> _Brief_: Render the lines as a Markdown table with the columns No. and Line text, starting with the line that contains "Describe the element at coordinates (685, 417)" and going on through the line that contains "The image size". Leave out blank lines and pictures.

> _Data supplied_:
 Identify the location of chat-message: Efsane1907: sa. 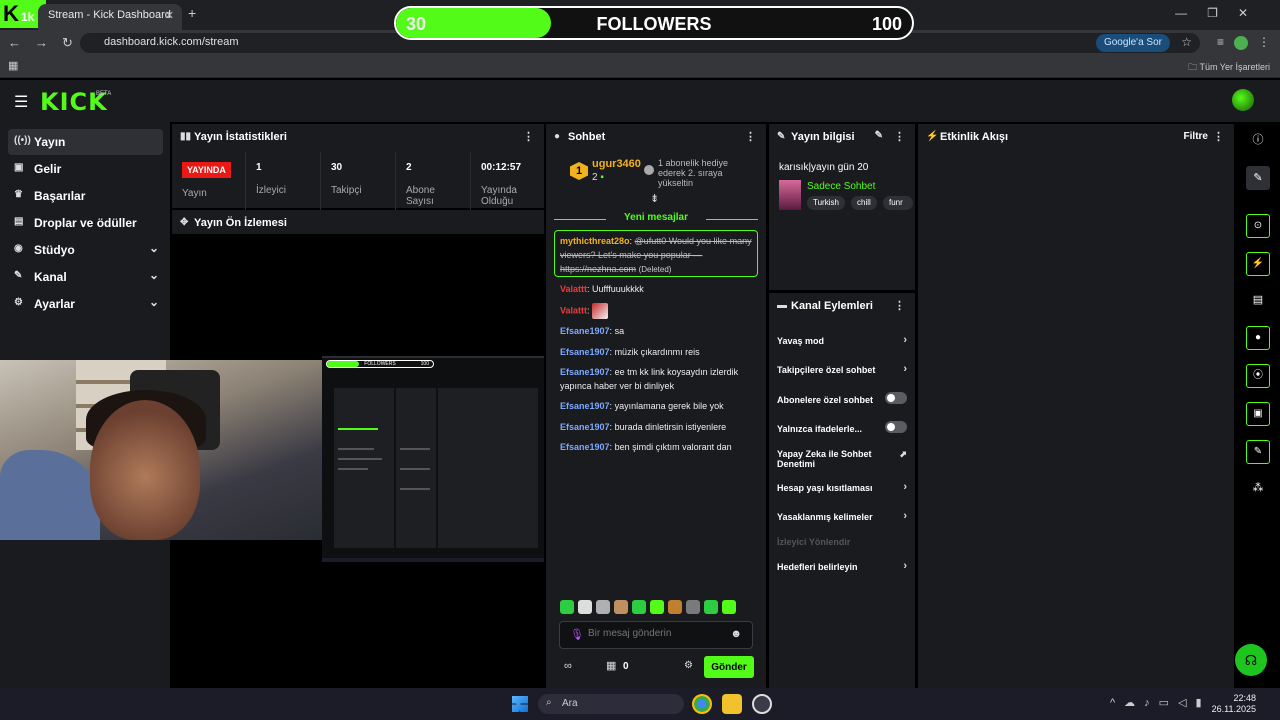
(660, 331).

==

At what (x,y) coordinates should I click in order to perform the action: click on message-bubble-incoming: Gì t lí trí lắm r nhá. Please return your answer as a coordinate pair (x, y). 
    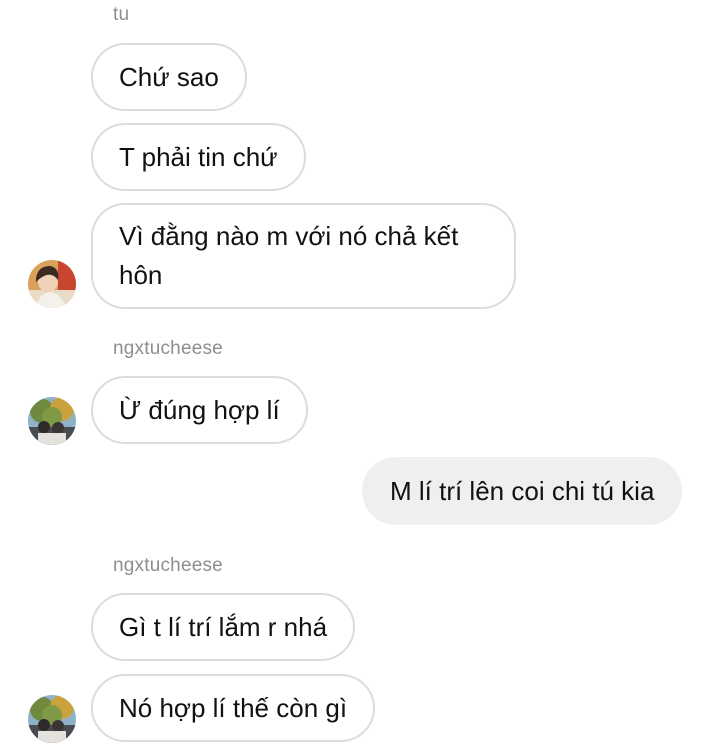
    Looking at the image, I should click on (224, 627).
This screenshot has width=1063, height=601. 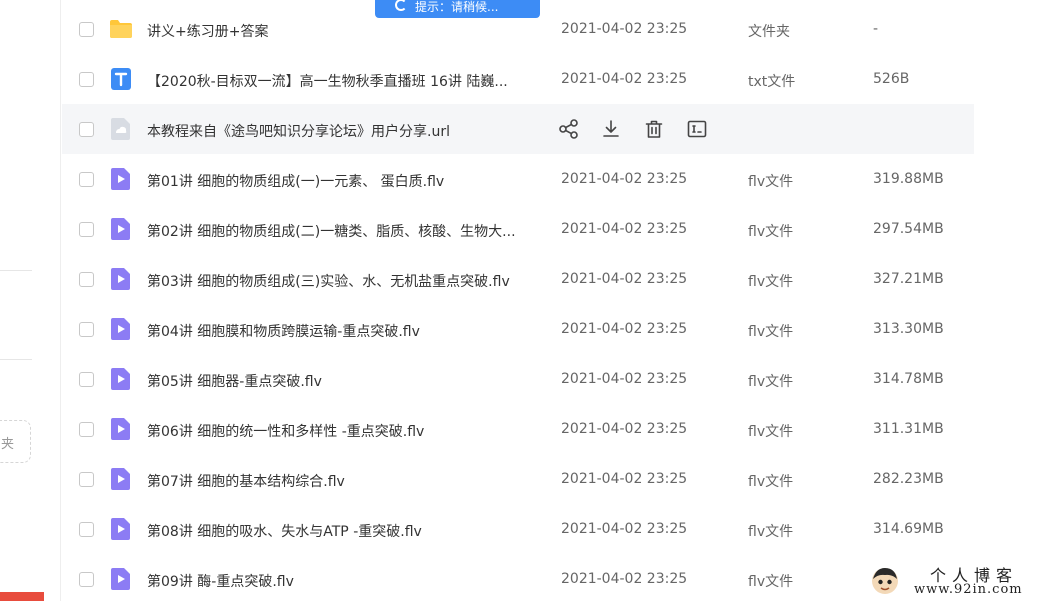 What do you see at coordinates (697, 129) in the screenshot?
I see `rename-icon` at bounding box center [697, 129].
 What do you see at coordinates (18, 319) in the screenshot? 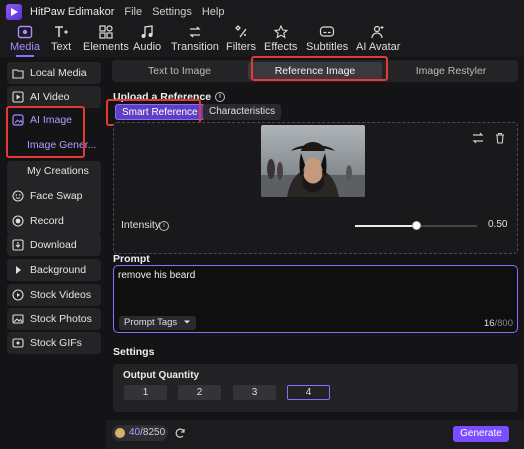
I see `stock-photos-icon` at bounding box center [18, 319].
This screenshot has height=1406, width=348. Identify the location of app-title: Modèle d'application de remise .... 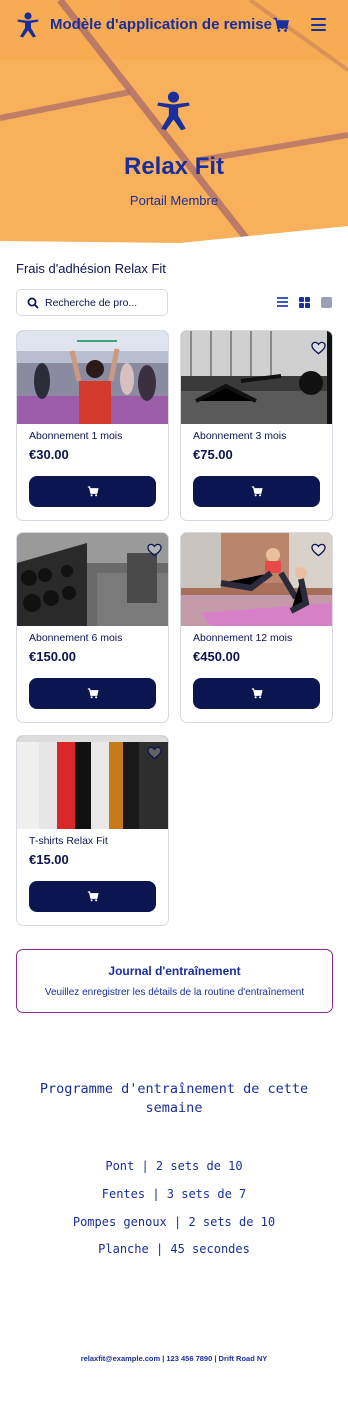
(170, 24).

...

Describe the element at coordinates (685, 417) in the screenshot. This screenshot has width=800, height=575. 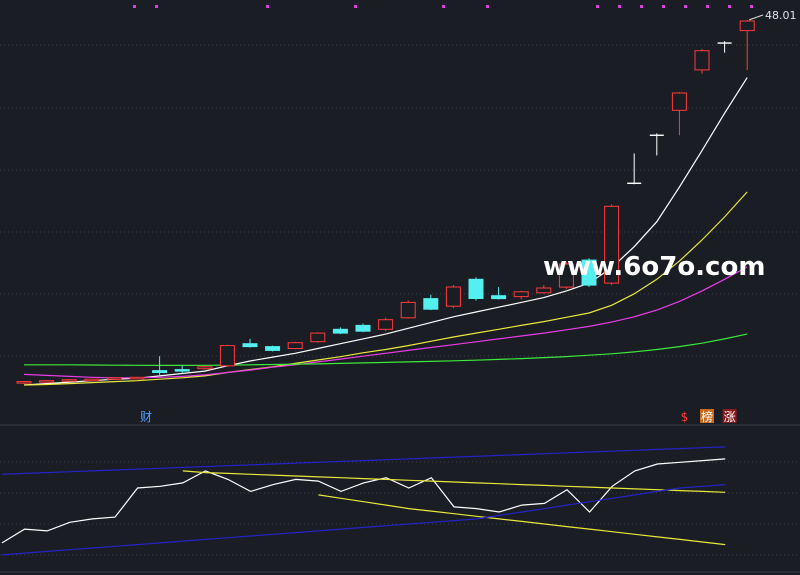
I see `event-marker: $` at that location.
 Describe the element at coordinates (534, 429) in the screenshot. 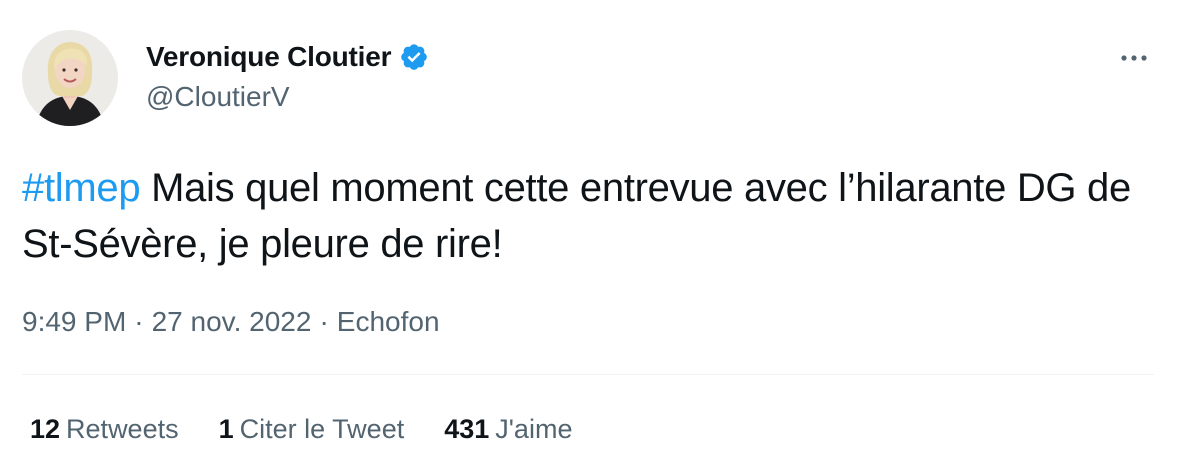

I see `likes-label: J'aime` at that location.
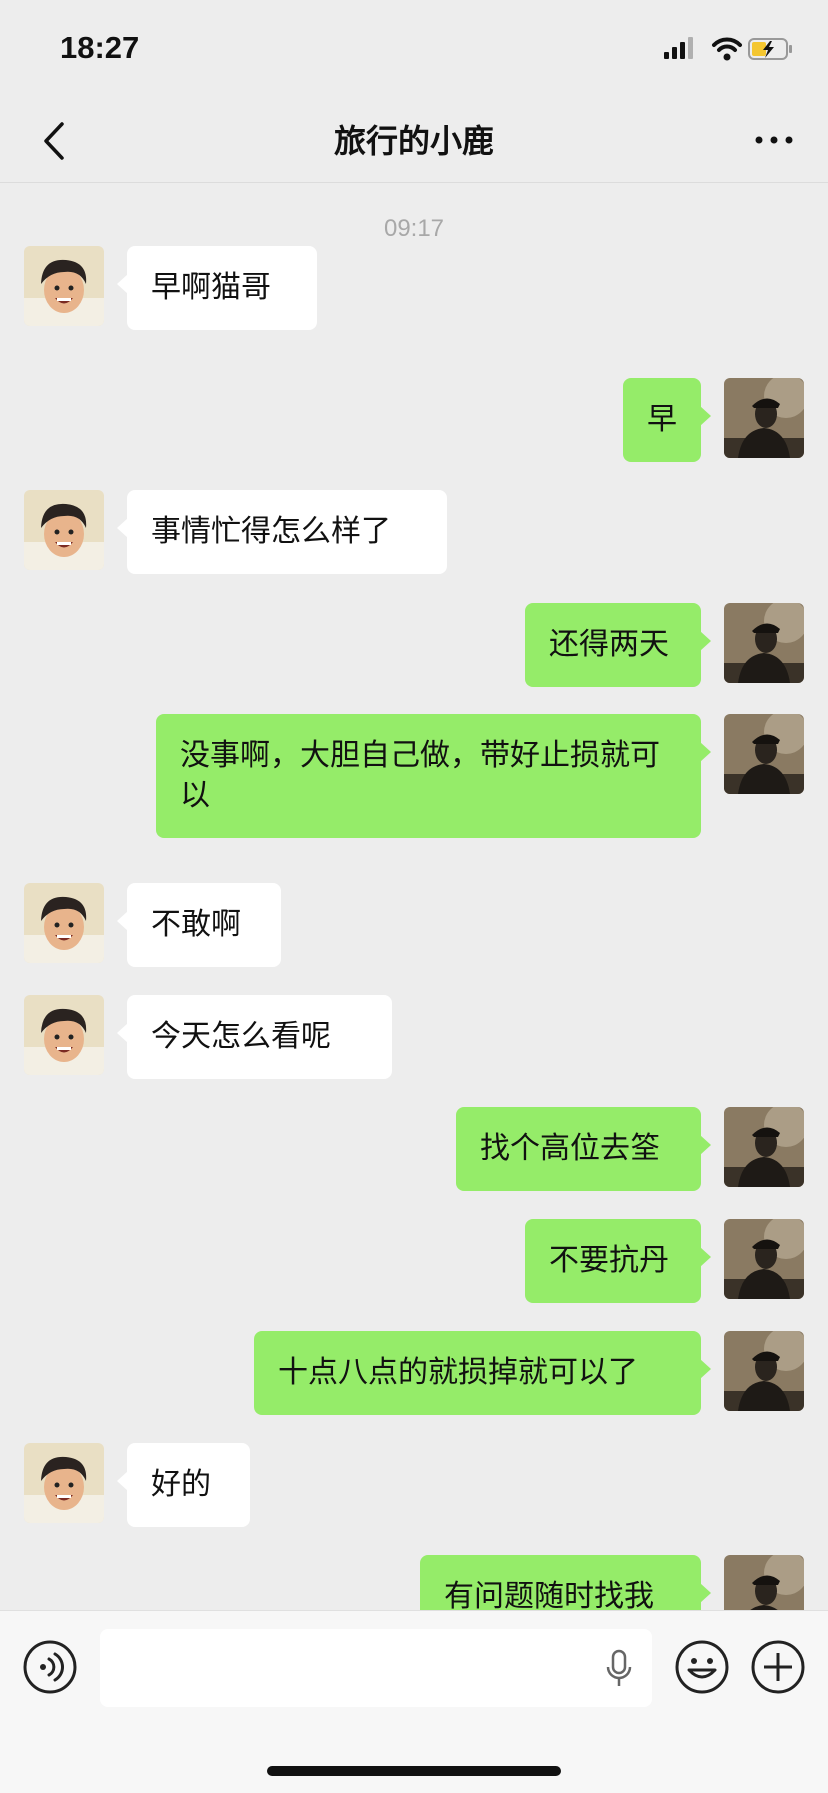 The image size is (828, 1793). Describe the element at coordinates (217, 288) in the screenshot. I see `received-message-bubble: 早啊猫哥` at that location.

> _Written response_:
| No. | Line text |
|---|---|
| 1 | Describe the element at coordinates (685, 417) in the screenshot. This screenshot has width=800, height=575.  |
| 2 | I see `event-marker: $` at that location. |
| 3 |  Describe the element at coordinates (534, 429) in the screenshot.  |
| 4 | I see `likes-label: J'aime` at that location. |
| 5 |  The image size is (828, 1793). Describe the element at coordinates (217, 288) in the screenshot. I see `received-message-bubble: 早啊猫哥` at that location. |